» Recorded information
= Beginning of Section =
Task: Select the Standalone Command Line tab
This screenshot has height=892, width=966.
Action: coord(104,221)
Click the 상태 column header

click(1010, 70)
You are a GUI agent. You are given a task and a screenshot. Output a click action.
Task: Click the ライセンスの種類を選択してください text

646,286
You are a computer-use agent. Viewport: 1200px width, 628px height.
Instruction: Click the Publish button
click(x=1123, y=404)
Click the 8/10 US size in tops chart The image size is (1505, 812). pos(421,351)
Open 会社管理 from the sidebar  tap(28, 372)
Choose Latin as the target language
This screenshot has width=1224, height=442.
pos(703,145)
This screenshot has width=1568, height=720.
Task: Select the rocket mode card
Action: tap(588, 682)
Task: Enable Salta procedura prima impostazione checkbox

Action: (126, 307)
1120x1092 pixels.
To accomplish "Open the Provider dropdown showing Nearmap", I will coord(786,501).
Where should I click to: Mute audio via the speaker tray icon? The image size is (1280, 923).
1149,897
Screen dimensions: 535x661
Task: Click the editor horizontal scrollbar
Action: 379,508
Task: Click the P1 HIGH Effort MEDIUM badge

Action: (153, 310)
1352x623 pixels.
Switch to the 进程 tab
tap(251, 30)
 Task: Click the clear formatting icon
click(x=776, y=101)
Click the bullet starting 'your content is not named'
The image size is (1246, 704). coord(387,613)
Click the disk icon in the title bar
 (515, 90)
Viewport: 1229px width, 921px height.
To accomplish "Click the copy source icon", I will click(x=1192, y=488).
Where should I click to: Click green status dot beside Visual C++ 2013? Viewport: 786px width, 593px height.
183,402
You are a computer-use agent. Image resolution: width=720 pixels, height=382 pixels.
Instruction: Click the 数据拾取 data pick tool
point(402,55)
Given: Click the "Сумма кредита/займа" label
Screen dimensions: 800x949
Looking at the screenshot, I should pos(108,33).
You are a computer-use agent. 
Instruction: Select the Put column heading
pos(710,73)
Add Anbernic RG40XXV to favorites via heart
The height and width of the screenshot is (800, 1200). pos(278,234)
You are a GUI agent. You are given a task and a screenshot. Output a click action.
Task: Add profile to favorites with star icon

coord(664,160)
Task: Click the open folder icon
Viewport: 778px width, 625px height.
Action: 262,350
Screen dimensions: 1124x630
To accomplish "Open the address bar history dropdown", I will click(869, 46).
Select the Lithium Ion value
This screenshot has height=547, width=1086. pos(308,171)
= End of Section =
» What you need to do
Retype, in the same exact form, the lines of the material above from the line holding "You are a computer-use agent. Viewport: 1200px" through the line holding "1120x1092 pixels.".

» Exercise response
You are a computer-use agent. Viewport: 1200px width, 628px height.
Instruction: Click the Publish button
click(x=1123, y=404)
Click the 8/10 US size in tops chart The image size is (1505, 812). pos(421,351)
Open 会社管理 from the sidebar  tap(28, 372)
Choose Latin as the target language
This screenshot has width=1224, height=442.
pos(703,145)
This screenshot has width=1568, height=720.
Task: Select the rocket mode card
Action: tap(588, 682)
Task: Enable Salta procedura prima impostazione checkbox

Action: (126, 307)
1120x1092 pixels.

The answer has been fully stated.